▸ The task:
From the line containing "Image resolution: width=1178" to the last line of the data, both included, transcribe each line exactly, leaving out pictures and adding nothing.

[Pixel coordinate grounding data]
*** Block opens ***
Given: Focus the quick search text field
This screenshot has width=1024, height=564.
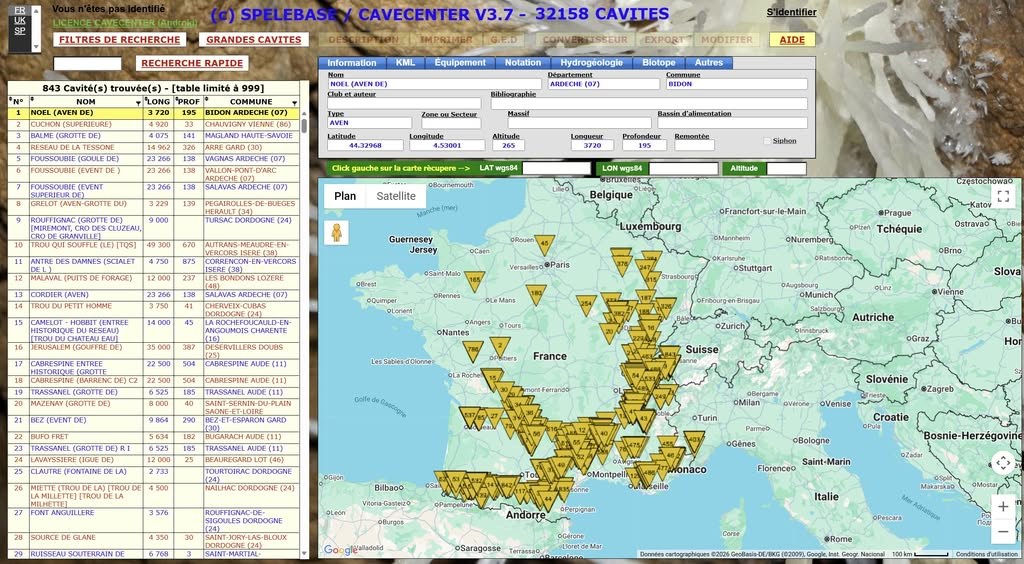Looking at the screenshot, I should (87, 64).
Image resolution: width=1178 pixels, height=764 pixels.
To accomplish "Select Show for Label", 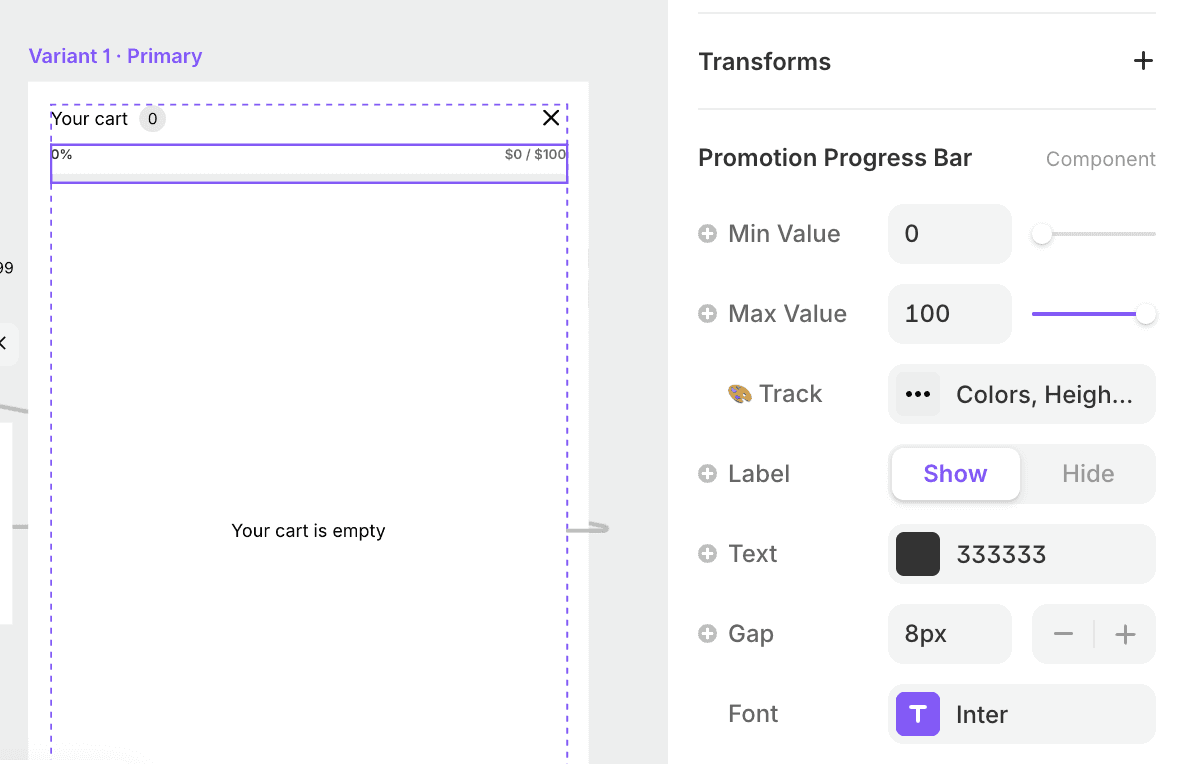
*** Block closes ***
▸ Written reply:
Image resolution: width=1178 pixels, height=764 pixels.
To accomplish "Select Show for Label", 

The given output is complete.